The reality is that GraphQL is a great tool for one job: building APIs that scale across thousands of engineers, billions of users, and many megawatts of machines. This is what we use GraphQL for at Meta.

To make it work well, it takes dedicated teams building infrastructure that makes the DevX great. It takes many years to build this out across various backends, clients, and internal tools. We have open sourced some of this infra — the GraphQL spec, Relay, GraphiQL, etc.

But there are many tools we built that we have not open sourced yet, largely because they’re tightly coupled to our internal ORMs, runtimes, error handling, authentication and security systems, and so on. I wish we open sourced more of our GraphQL stack, so more people could experience the awesome DevX we have internally.

At the same time, GraphQL is a tool. No tool can be used all the time for everything. Meta’s 3rd party APIs still use REST for this reason; some internal services use Thrift; etc.

It’s up to you to evaluate the tools available to build the way that makes sense for your business.
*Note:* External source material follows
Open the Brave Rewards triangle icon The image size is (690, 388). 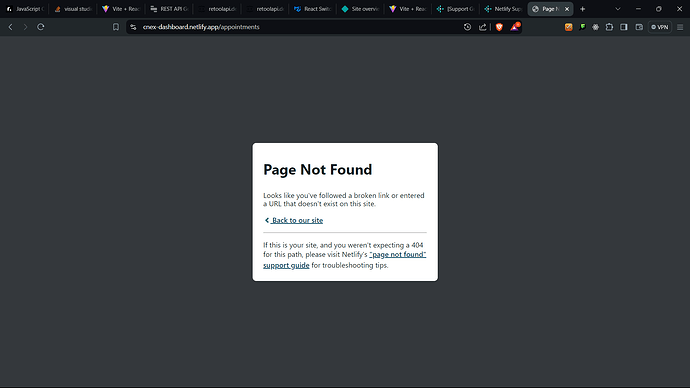[x=514, y=27]
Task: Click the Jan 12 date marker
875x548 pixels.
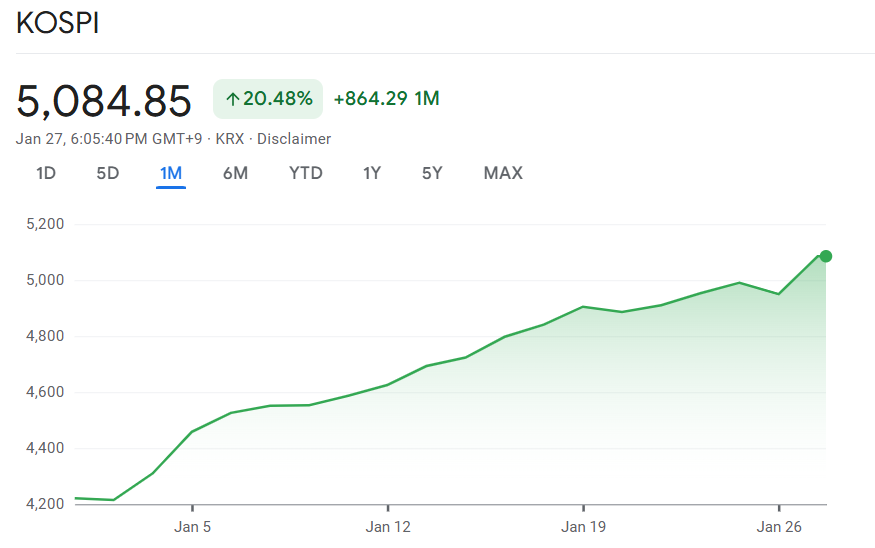Action: point(388,526)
Because some parts are available off the shelf, but others often need to be built in house, it is up to you to understand that cost and evaluate whether it is worth it for your use cases.

My hope is that as time goes on, more dev tools startups come in the fill the gap in tooling around client libraries, auth, security, and so on to make GraphQL a good choice at smaller scales, too. The DevX is that good when you get it right.



GraphQL is particularly useful for data intensive applications. That is what we use it for. I frequently see people try to use it for simpler applications and give up quickly because it does have a steep learning curve, if you are trying to do it right both on server and client.